Además, con el dato de mayo los precios encadenan tres meses de subidas en Castilla y León que anota en lo que va de año una subida del 2,1 por ciento, una décima menos que en España.
La partida en la que más subieron los precios en Castilla y León respecto al mismo mes del año anterior fue en restaurantes y hoteles, un 5,4 por ciento más que en mayo de 2023 (+0,5 puntos respecto a la tasa interanual anotada el mes anterior); vivienda, agua, electricidad, gas y otros combustibles, un 5,3 por ciento (+1,2 puntos); bebidas alcohólicas y tabaco, un 4,4 por ciento (-0,1 puntos) y alimentos y bebidas no alcohólicas, un 4,1 por ciento (-0,7 puntos).

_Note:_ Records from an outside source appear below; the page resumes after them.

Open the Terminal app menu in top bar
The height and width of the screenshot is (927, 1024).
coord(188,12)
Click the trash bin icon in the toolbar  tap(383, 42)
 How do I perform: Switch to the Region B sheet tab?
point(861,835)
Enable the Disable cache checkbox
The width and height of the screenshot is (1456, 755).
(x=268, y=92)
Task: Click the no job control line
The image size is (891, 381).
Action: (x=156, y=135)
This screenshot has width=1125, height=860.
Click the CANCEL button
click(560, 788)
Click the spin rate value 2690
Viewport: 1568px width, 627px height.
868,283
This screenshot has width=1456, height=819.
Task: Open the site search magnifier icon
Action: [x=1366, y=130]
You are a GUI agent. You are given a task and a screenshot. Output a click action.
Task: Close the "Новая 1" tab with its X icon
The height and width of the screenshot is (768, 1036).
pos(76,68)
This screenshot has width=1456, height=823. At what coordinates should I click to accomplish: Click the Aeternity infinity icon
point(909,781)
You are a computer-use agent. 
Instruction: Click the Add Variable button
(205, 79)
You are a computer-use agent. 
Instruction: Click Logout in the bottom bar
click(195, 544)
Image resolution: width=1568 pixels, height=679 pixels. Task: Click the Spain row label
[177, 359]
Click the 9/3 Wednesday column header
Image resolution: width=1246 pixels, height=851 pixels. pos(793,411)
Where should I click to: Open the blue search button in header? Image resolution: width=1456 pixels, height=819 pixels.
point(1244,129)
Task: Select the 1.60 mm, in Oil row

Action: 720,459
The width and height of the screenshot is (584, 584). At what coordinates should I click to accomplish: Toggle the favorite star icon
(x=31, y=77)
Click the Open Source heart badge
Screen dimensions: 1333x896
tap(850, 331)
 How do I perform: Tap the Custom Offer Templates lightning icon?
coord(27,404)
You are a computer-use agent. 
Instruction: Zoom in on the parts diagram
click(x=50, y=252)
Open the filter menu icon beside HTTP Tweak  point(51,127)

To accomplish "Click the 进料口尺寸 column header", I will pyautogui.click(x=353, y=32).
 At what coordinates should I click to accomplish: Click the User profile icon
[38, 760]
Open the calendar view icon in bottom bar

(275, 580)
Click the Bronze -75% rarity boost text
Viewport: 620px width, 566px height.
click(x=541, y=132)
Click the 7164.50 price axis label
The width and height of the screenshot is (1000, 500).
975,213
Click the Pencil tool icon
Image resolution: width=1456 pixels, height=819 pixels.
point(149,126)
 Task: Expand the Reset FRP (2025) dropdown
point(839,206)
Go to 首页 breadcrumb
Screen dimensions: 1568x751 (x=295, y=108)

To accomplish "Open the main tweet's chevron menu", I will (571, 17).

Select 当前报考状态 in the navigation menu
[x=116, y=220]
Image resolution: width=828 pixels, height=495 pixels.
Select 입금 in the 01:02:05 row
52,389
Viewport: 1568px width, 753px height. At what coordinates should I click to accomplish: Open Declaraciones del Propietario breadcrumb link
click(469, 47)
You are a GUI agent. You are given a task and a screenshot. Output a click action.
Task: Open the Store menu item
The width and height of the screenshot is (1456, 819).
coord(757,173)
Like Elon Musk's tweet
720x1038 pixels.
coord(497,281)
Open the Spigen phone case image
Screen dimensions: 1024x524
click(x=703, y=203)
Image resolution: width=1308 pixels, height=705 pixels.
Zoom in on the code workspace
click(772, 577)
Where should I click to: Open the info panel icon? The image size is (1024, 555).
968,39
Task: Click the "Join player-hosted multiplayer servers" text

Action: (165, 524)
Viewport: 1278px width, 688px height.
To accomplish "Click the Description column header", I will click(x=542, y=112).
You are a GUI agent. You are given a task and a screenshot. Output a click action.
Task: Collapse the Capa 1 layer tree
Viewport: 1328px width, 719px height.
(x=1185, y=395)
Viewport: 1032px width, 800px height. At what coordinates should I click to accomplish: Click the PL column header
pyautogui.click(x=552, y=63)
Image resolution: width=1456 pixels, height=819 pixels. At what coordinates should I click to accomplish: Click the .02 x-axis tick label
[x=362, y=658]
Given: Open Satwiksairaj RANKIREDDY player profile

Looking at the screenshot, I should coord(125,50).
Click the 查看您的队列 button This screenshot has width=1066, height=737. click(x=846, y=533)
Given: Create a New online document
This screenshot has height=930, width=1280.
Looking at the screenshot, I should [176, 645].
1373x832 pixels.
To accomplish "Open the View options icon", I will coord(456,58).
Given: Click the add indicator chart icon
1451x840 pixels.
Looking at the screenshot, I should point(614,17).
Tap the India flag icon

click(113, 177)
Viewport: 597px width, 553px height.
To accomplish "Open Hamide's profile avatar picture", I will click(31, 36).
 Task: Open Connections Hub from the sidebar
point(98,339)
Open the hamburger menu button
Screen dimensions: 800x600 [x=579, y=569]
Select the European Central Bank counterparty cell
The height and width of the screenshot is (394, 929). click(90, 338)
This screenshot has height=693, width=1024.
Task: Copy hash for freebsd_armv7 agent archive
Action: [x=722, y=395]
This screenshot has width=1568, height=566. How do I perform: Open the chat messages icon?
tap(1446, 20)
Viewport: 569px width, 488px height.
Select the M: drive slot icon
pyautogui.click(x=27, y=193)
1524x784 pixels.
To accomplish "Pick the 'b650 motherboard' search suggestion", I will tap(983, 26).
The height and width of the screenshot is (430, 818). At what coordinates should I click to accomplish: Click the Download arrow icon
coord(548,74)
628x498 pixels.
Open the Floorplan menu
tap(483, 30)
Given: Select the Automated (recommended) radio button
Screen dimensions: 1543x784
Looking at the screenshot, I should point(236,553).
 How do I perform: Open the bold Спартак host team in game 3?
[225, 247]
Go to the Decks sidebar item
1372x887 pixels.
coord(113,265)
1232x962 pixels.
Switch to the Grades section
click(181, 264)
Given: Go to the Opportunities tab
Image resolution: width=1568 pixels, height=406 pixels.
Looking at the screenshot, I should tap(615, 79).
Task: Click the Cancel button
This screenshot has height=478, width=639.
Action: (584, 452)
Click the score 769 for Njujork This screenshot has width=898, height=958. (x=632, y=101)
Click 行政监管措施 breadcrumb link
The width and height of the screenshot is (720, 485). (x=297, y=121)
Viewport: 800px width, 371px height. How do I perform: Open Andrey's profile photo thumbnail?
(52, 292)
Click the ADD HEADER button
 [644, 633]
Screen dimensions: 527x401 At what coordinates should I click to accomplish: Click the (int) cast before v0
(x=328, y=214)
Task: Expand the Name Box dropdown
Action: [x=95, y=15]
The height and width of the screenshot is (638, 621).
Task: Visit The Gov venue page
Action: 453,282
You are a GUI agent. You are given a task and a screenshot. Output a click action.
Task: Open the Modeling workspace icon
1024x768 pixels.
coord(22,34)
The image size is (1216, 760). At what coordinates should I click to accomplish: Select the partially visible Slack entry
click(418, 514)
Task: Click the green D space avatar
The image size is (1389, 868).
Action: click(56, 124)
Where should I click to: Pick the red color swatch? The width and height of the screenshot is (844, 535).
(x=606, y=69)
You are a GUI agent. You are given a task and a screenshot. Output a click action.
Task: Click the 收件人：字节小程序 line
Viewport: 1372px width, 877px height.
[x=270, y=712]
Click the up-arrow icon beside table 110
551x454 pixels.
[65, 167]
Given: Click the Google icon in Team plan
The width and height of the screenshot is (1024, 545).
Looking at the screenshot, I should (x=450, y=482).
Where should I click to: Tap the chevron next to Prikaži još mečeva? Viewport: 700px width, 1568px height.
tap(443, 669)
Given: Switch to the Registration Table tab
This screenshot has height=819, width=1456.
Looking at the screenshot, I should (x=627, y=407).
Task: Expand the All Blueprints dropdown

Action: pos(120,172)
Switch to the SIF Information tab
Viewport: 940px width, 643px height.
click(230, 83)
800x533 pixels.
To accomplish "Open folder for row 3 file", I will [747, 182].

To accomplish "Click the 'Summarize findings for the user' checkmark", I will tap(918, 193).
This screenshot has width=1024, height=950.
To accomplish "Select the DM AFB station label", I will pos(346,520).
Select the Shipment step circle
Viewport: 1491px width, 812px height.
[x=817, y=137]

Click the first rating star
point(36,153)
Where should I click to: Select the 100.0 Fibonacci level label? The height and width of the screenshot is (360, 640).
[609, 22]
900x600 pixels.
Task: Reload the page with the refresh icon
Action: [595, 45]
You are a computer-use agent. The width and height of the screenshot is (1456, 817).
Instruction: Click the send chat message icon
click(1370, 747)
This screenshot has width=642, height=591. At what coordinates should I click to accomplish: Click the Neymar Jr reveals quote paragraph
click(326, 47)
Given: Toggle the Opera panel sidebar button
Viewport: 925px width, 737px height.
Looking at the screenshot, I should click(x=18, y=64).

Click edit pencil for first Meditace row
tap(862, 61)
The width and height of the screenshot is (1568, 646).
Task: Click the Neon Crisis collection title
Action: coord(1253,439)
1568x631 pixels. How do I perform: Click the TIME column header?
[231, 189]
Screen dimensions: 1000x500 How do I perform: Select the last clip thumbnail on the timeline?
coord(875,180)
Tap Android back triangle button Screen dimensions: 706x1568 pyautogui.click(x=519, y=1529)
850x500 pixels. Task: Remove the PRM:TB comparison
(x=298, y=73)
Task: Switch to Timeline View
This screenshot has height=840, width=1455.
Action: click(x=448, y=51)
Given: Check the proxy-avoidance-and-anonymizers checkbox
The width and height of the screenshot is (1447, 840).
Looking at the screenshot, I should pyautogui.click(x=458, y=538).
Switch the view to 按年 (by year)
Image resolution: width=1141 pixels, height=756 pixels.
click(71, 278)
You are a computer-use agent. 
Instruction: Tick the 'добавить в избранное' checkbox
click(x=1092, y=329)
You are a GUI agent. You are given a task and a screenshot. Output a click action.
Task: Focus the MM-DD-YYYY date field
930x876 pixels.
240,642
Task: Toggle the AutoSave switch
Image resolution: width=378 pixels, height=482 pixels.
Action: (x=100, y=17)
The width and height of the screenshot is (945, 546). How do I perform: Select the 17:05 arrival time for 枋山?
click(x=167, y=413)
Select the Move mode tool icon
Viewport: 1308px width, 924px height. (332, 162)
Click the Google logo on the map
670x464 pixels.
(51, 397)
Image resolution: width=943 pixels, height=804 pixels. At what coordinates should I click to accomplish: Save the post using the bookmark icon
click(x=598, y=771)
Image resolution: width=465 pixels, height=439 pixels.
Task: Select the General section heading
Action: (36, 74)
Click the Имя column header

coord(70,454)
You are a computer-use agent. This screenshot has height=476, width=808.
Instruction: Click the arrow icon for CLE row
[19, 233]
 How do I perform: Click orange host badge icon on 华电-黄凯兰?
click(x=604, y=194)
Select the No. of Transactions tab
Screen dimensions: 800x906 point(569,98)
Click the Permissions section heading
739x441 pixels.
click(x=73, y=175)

En el lado contrario, donde más cayeron en tasa interanual los precios fue en comunicaciones, un -0,2 por ciento (-0,1 puntos respecto a la tasa del mes precedente), la única categoría en la que se redujeron.
Al finalizar mayo, las tasas más elevadas de IPC las presentaban Galicia (4%), Euskadi (3,9%) y Baleares (3,8%). En el lado contrario se situaron Melilla (2,9%), Ceuta (3,4%) y Canarias (3,4%).